Five Stars

Job design unstructured excel to csv

Hello,

 

I have a job i am to create where by  i have an unstructured excel file roughly in the form of a table. my job i to take this and to output it as a table. I am having difficulty as the tExcelInput component is designed to handle files that already come in a fairly tructured manner. 

 

in the file attached we have a cross tab. i want  the out put to be such that we have it in the following form

 

+---------------+---------+-------------+--------------------------------+------+
| Geography | Date    | Category | Subcategory                   | Data |
+---------------+---------+-------------+--------------------------------+------+
| UK              | Jun-07 | RETAIL    | Shops-Prime                   | 4      |
| UK              | Jun-07 | RETAIL    | Shops-Good Secondary | 4.75 |
| UK              | Jun-09 | RETAIL    | Shops-Prime                   | 6      |
| UK              | Jun-09 | RETAIL    | Shops-Prime                   | 7.75 |
| UK              | Jun-07 | RETAIL    | Shops Centers-Prime      | 4.75 |
| etc              | etc       | etc           | etc                                  | etc   |
+---------------+---------+-------------+--------------------------------+------+

 

 

the subcategory is a join of the subcategory in the file and the sub-sub-category under it.
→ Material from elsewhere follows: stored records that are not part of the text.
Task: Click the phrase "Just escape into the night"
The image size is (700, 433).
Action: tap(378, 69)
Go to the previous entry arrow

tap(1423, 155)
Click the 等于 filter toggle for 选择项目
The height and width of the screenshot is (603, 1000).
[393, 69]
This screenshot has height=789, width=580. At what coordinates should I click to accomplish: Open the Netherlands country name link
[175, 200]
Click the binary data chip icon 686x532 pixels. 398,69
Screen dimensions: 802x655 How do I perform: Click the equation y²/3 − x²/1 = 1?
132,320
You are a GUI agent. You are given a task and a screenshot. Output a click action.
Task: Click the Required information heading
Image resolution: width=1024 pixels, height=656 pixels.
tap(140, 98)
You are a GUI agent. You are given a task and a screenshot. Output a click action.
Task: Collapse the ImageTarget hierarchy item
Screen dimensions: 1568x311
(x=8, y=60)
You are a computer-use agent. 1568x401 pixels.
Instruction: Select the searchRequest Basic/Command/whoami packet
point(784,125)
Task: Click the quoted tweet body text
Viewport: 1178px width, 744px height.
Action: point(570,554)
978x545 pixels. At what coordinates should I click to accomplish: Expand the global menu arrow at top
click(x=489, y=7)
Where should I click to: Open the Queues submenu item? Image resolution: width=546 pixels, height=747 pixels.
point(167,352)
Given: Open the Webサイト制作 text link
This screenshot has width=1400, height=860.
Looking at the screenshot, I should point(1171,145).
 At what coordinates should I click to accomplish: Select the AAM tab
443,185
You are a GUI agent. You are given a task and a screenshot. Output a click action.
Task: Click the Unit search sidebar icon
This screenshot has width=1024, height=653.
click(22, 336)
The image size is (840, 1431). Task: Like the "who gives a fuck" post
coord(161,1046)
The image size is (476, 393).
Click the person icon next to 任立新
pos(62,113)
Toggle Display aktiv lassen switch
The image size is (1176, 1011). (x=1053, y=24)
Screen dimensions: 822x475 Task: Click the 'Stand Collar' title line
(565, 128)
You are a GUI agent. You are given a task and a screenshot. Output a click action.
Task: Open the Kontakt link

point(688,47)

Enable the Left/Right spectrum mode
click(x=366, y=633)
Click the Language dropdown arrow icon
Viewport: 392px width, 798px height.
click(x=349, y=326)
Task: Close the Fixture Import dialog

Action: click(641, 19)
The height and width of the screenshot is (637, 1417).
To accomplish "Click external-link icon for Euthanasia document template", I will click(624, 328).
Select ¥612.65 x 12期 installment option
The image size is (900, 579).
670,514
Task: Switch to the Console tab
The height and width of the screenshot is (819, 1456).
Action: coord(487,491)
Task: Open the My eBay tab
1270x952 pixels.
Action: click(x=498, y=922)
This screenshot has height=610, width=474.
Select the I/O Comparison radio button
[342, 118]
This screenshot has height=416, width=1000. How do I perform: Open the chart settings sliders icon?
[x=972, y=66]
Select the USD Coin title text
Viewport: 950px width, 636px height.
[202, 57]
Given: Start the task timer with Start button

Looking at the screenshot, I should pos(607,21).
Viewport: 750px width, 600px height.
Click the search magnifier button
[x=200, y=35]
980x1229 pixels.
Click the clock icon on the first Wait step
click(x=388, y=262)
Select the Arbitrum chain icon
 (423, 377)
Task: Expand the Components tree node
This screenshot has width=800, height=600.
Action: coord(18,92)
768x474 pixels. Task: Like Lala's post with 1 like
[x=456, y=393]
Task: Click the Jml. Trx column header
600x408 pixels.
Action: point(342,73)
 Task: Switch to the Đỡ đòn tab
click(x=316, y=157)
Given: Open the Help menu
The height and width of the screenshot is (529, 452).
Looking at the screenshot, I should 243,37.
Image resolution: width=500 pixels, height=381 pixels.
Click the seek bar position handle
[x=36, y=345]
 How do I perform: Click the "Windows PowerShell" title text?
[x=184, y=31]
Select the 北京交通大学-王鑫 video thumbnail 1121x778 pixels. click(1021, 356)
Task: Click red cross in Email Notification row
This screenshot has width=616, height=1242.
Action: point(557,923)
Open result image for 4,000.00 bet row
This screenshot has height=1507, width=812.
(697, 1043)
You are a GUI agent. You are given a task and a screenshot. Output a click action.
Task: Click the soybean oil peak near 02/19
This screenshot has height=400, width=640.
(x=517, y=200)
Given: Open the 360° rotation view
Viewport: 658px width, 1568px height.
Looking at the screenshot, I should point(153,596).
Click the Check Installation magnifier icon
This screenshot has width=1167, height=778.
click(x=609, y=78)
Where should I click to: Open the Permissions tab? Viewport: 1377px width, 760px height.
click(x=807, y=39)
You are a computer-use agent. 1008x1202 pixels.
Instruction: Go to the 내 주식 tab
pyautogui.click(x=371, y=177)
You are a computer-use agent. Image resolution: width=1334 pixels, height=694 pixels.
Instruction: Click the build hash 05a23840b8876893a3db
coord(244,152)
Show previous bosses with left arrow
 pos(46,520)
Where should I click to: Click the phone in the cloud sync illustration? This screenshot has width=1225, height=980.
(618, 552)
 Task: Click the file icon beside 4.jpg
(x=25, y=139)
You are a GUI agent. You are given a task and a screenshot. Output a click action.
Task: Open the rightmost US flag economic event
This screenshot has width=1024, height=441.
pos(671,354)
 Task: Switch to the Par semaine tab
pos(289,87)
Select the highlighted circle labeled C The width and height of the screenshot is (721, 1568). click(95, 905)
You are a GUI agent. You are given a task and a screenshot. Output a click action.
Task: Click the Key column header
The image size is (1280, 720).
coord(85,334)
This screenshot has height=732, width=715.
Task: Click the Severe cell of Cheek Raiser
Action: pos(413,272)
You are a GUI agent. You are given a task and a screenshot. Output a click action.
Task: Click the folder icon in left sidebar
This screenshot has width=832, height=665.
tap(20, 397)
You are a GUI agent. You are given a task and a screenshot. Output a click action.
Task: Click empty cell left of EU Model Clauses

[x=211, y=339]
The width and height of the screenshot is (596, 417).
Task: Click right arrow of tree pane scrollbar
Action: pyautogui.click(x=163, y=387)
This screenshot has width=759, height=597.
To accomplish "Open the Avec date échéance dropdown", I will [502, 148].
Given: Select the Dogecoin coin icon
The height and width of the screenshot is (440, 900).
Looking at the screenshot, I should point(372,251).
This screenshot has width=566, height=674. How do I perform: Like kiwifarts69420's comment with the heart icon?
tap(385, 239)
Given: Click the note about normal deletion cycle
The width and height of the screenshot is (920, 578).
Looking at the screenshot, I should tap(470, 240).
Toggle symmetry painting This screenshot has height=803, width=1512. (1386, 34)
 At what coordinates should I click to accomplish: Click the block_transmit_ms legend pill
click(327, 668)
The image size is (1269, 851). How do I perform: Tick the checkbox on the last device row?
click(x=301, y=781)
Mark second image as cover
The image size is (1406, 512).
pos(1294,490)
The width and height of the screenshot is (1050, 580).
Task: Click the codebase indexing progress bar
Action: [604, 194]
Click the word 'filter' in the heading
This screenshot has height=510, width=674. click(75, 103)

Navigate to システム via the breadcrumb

also to be noted is the fact the columns where date is like jun07-jun09 is ignored so the only data from columns B,C and E is needed.

 

The key point is that the original file must not be cleansed or reformatted such that Talend must be able to find the relevant data from the unstructured file as is. is there any way to do it or is it even possible?

 

let me know if i can provide any more information

 

7 REPLIES
Ten Stars

Re: Job design unstructured excel to csv

Does the data arrive with headers? If so, you can probably do something along the lines of this https://www.rilhia.com/tutorials/dynamic-column-order

 

Rilhia Solutions
Five Stars

Re: Job design unstructured excel to csv

there are header but it the fact it has header of two orders, 1 on top and 1 one the first column, as well as that each header is meant to be a drill down , if you look at the attached image...

Ten Stars

Re: Job design unstructured excel to csv

This shouldn't make it much harder. You have to know some rules about the file. You need to work out what rules you know of, then work out how you can use those rules to derive a solution to this. The lack of fixed structure can be handled using functionality similar to what I demonstrated in the link. But you need to know what definites you are working with first

Rilhia Solutions
Five Stars

Re: Job design unstructured excel to csv

can suggest any ideas on how you might go about deconstructing the file in the example to generate a table??

Ten Stars

Re: Job design unstructured excel to csv

OK. This is probably easier for me to do than explain. You will need Java. I will give you a description of what I would do and you will need to see if you can implement it given the tutorials I will recommend. None of them will tell you how to solve this, but will contain methods which you will find useful in achieving this.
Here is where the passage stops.